There’s just as much attention being paid to the younger set, some of it fueled by high-end designers who have become parents or grandparents and aren’t satisfied by the cute and sentimental offerings out there.
California designer Pazit Kagel, of Paza Design, is one example. She showed her contemporary toddler beds, designed after the birth of her own children, at the recent International Contemporary Furniture Fair in Manhattan. The mattress sits on a row of low modular supports with storage drawers inside that can be added to as the child grows and requires a longer mattress.
Magis, the imaginative Italian furniture company showcasing top designers, unveiled a series of creative prototypes at the Milan furniture fair in March. A child’s chair called Pop, made from lightweight, pistachio-colored Styrofoam, demonstrates just how appealing furniture for youngsters can be.
Magis has plans to produce a one-piece chair-and-desk designed by Javier Mariscal — think of a strip of plastic, one end folding up to form the chair, the other to form the desk, then put wheels under the desk and legs under the chair.
Of course, traditional looks still hold their own, especially when the parents do the designing. “People are looking for something practical, not something you’ll outgrow,” says Jerry Epperson, a furniture industry analyst. “You’re not seeing people have things that look like ‘Star Trek.’ “
Jane Kitchen, editor of Kids Today, a juvenile furniture industry trade publication, says that trendier, hip and cool furniture probably will never outsell the more traditional styles that still account for most sales. “I don’t think that is going to replace the more traditional, proven winners. It’s an additional category in a way.”
But, she adds, kids are becoming more interested in their rooms — and at a younger age. “And when they are teens and tweens, they’re interested in things being hip and cool, and, yes, they tend to lean toward the contemporary.” Tweens, by the way, is the word used to describe that increasingly sophisticated span between 8 and 13.
Epperson said that almost all major manufacturers are getting into the youth market, many with pieces to accommodate electronics, from computers to televisions.
And, as always, there are specialty companies that cater to wealthy parents and grandparents, he said, like an Atlanta company called Posh Tots that sells everything from a wooden Coastal Bed for $656 to a vintage race-car bed for $25,000 or a wheeled-carriage bed — price on request. “We’ve got the money to spend,” he said. “We buy whatever the kids want us to buy.”
But interior designer Viola Icken of Northport, N.Y., says she isn’t doing many of the fancy, custom-built fantasy children’s rooms with beds in the shape of sunken ships or playhouses or bulldozers that she was known for in the 1990s.
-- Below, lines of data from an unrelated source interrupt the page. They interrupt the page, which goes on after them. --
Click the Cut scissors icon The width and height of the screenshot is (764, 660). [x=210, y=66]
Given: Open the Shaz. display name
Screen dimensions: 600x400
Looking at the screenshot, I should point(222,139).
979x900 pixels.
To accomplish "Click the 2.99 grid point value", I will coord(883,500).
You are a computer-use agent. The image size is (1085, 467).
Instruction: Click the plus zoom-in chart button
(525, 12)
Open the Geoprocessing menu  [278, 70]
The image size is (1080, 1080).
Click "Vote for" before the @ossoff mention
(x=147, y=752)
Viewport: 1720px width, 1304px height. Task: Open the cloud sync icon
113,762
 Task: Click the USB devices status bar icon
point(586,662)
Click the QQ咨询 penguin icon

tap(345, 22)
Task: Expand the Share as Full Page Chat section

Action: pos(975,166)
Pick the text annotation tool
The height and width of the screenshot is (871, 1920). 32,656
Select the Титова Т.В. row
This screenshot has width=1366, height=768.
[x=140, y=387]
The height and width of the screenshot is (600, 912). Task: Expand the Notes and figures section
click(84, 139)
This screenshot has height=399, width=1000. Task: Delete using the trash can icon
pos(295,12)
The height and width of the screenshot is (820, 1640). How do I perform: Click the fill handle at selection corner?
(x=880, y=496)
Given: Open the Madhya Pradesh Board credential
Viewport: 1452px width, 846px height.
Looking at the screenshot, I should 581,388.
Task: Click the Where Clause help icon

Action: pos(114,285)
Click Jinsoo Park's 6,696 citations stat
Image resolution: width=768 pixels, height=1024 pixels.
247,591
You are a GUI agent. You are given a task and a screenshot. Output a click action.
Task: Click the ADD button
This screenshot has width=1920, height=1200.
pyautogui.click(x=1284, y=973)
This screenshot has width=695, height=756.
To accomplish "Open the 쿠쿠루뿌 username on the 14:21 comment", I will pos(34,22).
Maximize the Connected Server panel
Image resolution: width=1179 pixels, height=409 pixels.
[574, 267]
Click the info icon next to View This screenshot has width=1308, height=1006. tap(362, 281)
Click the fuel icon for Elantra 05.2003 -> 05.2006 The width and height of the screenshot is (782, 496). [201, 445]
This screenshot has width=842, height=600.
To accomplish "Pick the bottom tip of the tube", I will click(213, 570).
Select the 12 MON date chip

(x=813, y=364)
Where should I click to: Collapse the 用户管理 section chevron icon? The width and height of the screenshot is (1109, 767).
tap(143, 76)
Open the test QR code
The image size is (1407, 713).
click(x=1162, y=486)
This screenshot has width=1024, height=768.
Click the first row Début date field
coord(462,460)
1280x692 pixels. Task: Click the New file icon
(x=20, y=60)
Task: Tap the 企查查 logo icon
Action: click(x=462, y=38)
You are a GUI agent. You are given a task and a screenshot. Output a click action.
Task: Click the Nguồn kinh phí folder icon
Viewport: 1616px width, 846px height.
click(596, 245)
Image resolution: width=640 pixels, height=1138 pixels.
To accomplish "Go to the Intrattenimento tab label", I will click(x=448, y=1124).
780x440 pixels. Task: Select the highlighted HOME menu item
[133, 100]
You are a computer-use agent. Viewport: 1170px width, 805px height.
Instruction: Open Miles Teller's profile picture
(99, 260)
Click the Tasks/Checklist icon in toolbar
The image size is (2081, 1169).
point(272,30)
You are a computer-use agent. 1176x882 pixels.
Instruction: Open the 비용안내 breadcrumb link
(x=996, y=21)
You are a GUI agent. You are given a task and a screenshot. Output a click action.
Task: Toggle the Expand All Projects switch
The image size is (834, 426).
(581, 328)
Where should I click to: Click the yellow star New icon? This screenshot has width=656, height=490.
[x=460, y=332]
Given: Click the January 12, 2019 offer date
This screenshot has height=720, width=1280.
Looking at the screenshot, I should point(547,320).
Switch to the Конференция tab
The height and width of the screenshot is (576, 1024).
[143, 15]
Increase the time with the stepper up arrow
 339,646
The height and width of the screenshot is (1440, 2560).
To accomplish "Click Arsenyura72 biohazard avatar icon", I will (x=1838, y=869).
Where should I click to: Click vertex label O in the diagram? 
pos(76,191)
Back then, she might have had 10 such jobs going at once. Some cost as much as $50,000 for a room the parents knew they’d have to change eventually. Now Icken might do one or two children’s bedrooms in a year.
“The parents want to be more practical,” she said. “They want to see a room last longer than the five or six years a theme room lasts. Now, we’ll do some childish things in it, but it can be changed and evolved into a more grown-up room later on.”
Not a bad idea, given the complaints of terminally babyish decor heard from teenagers longing for a new look. Like this one from the “Knock First” message board: “My friends don’t even want to come into my room because of the bunnies.”